From the above, the divided four thresholds are T ₁ = 0.7, T ₂ = 0.5, T ₃ = 0.2 and T ₄ = 0.1. Order P is the cumulative probability of adjacent point brightness difference between [20, 256]. If there is P > T ₁, 7*7 mean filtering is used; if T ₁ > P > T ₂, 5*5 mean filtering is used; if T ₂ > P > T ₃, 3*3 mean filtering is used; if T ₃ > P > T ₄, 3*3 center-weighted filtering is used; If P < T ₄, straight output is used, which is based on Weber’s Law, and now the noise is in the acceptable range. The algorithms of mean filtering, mid-value filtering and center-weighted filtering have been introduced above. Template of 3*3 center-weighted is as follows:

$$ \begin{array}{*{20}c} {0.08} & {0.08} & {0.08} \\ {0.08} & {0.36} & {0.08} \\ {0.08} & {0.08} & {0.08} \\ \end{array} $$

(69.7)

1.4 Weighted Output

The space-time combined filter is used in this algorithm, and its results are shown in Table 69.7; the Wz is the weighted value of the spatial domain.

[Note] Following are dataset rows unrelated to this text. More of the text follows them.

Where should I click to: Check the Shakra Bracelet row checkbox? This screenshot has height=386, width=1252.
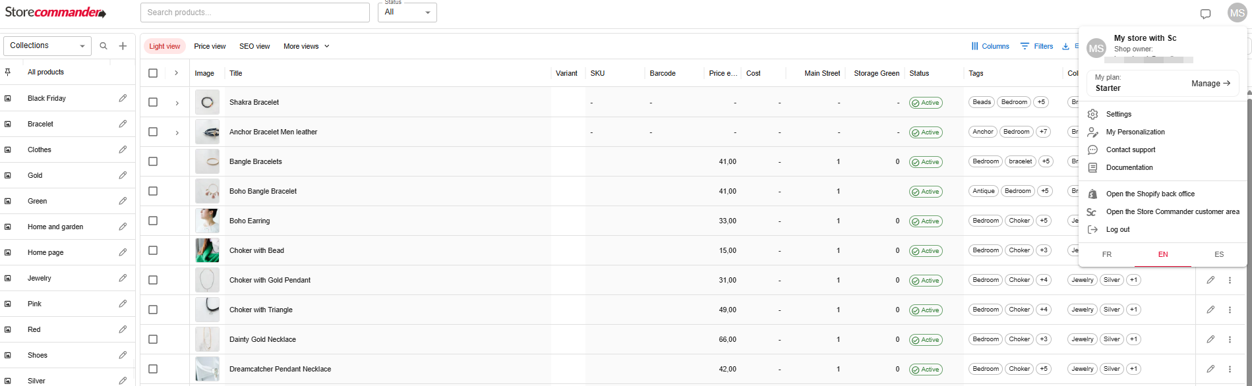point(153,102)
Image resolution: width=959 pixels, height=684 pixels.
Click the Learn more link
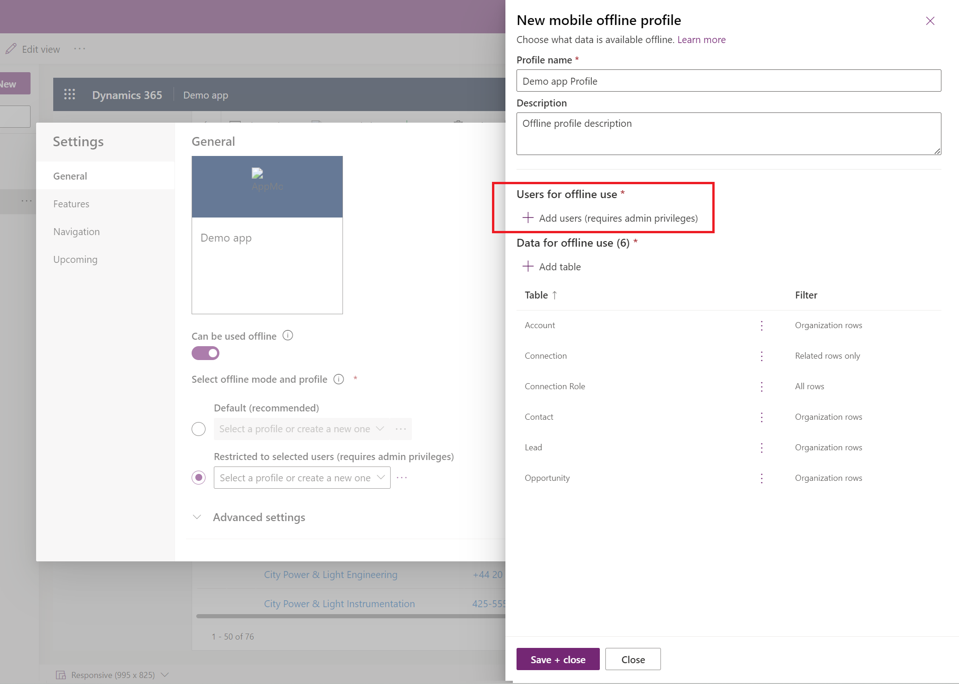coord(701,39)
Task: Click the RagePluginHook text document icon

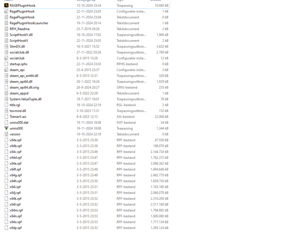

Table 69.7 Filtering effect of different space–time weighted value Wz on different level Gaussian noise

From the above, it can be known: Wz = 0.9, if P > T1; Wz = 0.8, if T1 > P > T2; Wz = 0.55, if T2 > P > T3; Wz = 0, if P < T3 > P > T4; Wz = 0, if P < T4. The weighted equation is as follows:

$$ Y(x,y) = Y_{1} (x,y)*(1 - Wz) + Y_{2} (x,y)*Wz $$

(69.8)

In Eq. (69.8), Y(x, y) is the brightness value of space-time outputs; Y1(x, y) is the brightness value of domain filtering; the Y2(x, y) is the brightness value of spatial domain filtering. The final result is outputted with the form of RGB converted by Y component after processed and the U and V component. The conversion method is introduced above.

2 Conclusion

The time domain in this algorithm can keep the edges and details of each frame, and the spatial domain has a good effect on smooth noise reduction. For different speed and sequences with different characteristics, the noise reduction effect is excellent. Subjective evaluation on it is good; the PSNR objective evaluation also suggests it has a good noise reduction effect.